Background and Aims: Magnesium is a physiological antagonist of NMDA receptor and a calcium channel blocker. This study was designed to test the analgesic effect of magnesium sulfate (MgSO4) when added to epidural anesthesia in mild pre-eclampsia.
Material and Methods: Sixty parturients with mild pre-eclampsia were allocated randomly to two equal groups. The Placebo group received 20 ml levobupivacaine hydrochloride 0.5% plus 5 ml isotonic saline 0.9% using two separate syringes. The Magnesium group received the same amount of local anesthetic plus 5 ml of 10% MgSO4 (500 mg) using two separate syringes. The primary outcome was pain free period. While, the secondary outcomes were the onset of motor block and the time needed to achieve complete motor block. The analgesic profile was evaluated by visual analog scale (VAS) during rest or motion, the time to first request for analgesia, and the total analgesic consumption.
Results: The pain-free period was significantly longer in the Magnesium group (311.3 ± 21.4) compared to placebo group (153.1 ± 22.18). The total postoperative consumption of fentanyl was significantly lower in the Magnesium group (42.4 ± 5.3) than that in the placebo group (94.4 ± 9.9), with a P value 0. 01. Both the onset time of motor block and the time needed to achieve complete motor block were significantly shorter among the Magnesium group (4.4 ± 1.4 and 8.2 ± 0.4, respectively), with a P value of 0. 01.
Conclusion: The addition of 500 mg MgSO4 to epidural anesthesia fastens both sensory and motor blockade and improves postoperative analgesic profile.

Keywords: Epidural anesthesia, levobupivacaine, magnesium


How to cite this article:
Elsharkawy RA, Farahat TE, Abdelhafez MS. Analgesic effect of adding magnesium sulfate to epidural levobupivacaine in patients with pre-eclampsia undergoing elective cesarean section. J Anaesthesiol Clin Pharmacol 2018;34:328-34

How to cite this URL:
Elsharkawy RA, Farahat TE, Abdelhafez MS. Analgesic effect of adding magnesium sulfate to epidural levobupivacaine in patients with pre-eclampsia undergoing elective cesarean section. J Anaesthesiol Clin Pharmacol [serial online] 2018 [cited 2018 Dec 17];34:328-34. Available from: http://www.joacp.org/text.asp?2018/34/3/328/243182




  Introduction Top


Neuro-axial anesthesia is the preferable anesthetic technique for pre-eclamptic patients scheduled for cesarean section in the absence of thrombocytopenia.[1],[2],[3] Epidural anesthesia provides many advantages as it improves utero-placental blood flow and results in a significant reduction in maternal catecholamine levels, which smoothen out the hypertensive surges caused by pain.[4] It can also relieve the stress-induced hypercoagulable status and immunosuppression.[5]
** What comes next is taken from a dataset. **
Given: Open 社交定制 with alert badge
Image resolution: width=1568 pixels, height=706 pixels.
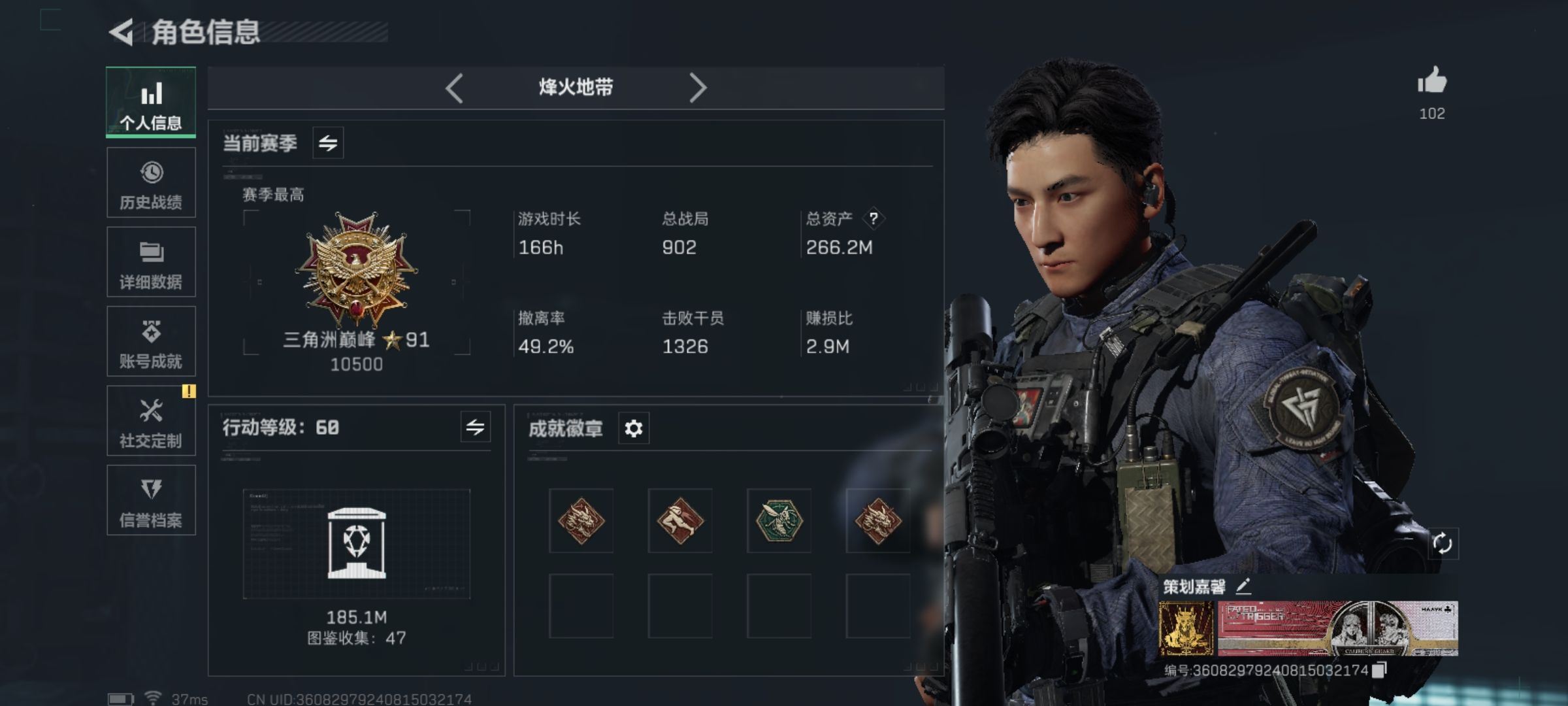Looking at the screenshot, I should tap(151, 420).
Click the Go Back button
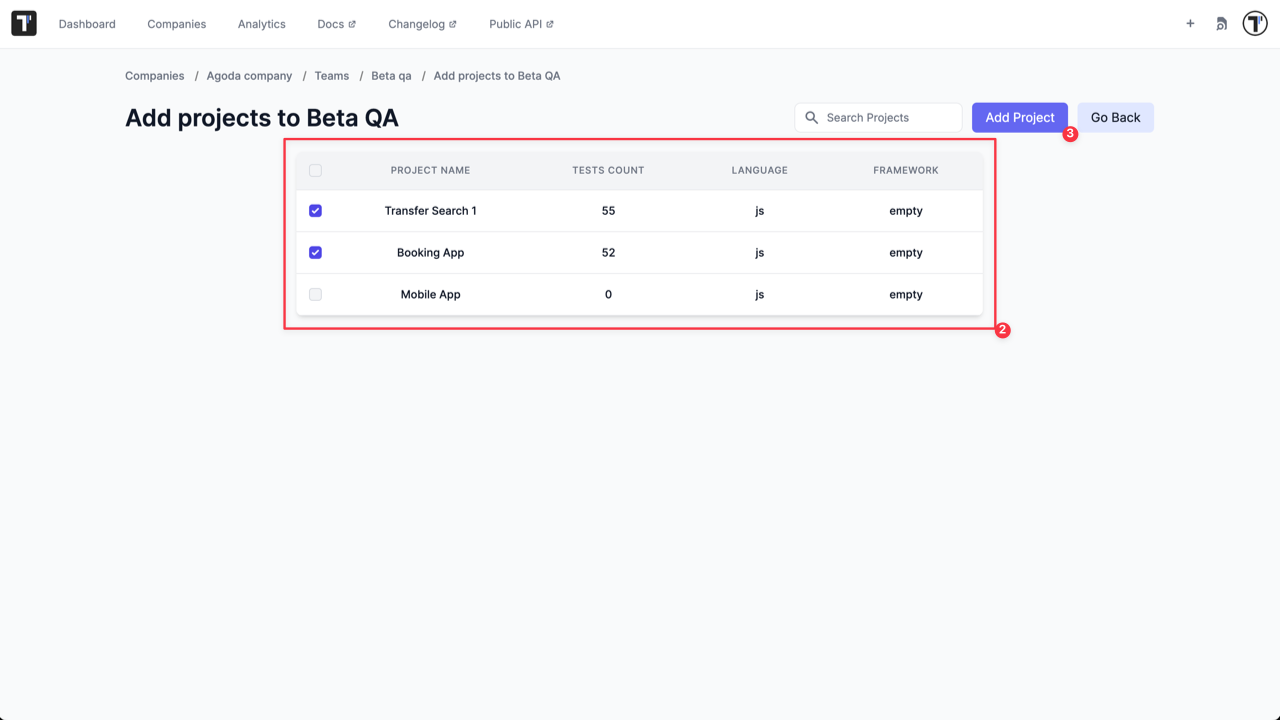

To decrease the onset time of the motor and sensory block and decrease the postoperative analgesic consumption, several agents have been tried such as opioid,[6] neostigmine,[7] clonidine,[8] and n-methyl d-aspartic acid (NMDA) receptor antagonist. The analgesic effect of epidural magnesium sulfate (MgSO4) is because of its noncompetitive antagonism of NMDA receptor and blocking calcium influx.[9]

In obstetric anesthesia, some studies have been tried to test the postoperative analgesic effect of MgSO4 when added to spinal anesthesia,[10],[11] combined spinal and epidural anesthesia,[12] or epidural anesthesia.[13],[14] These studies have concluded that it increases the postoperative analgesic period by reducing the consumption of postoperative analgesic requirements without additional side effects. However, because all these studies used MgSO4 as an adjuvant to the mixture containing local anesthetics and opioid, the analgesic effect of MgSO4 was primarily attributed to the potentiation of opioid analgesia.

Therefore, this prospective, randomized controlled study was designed to test the analgesic and anesthetic effects of MgSO4 when added to epidural anesthesia in mild pre-eclamptic patients. The first postoperative analgesic request was the primary outcome, and the onset of sensory and motor block were the secondary outcomes. We hypothesized that the addition of MgSO4 alone to levobupivacaine will improve the quality of epidural anesthesia and analgesia.


  Material and Methods Top


After receiving approval from the local Institutional Review Board (IRB) and registering in clinical trial gov. identifier (NCT 02699827), an informed written consent was taken from the parturients prior to enrolment. This prospective, randomized, double-blinded and controlled trial was conducted in the Department of Obstetrics and Gynecology. Sixty pregnant patients suffering from mild pre-eclampsia scheduled for elective cesarean section, aged 20–35 years, and American Society of Anesthesiologists (ASA) Physical Status II were enrolled in this study. Mild pre-eclampsia was defined as the development of hypertension where systolic blood pressure (SPB) was 140–160 mmHg and/or diastolic blood pressure (DPB) was 90–110 mmHg on two occasions at least 6 hours apart after 20 weeks of gestation in a previously normotensive woman.

Patients were excluded if they exhibited any of the following: BMI >40 kg/m2, hepatic or renal impairment, HELLP syndrome, thrombocytopenia, contraindication for epidural block, spine deformity or refusal, history of reaction to any study medication, magnesium therapy, presence of communication difficulties preventing reliable assessment, and fetal distress.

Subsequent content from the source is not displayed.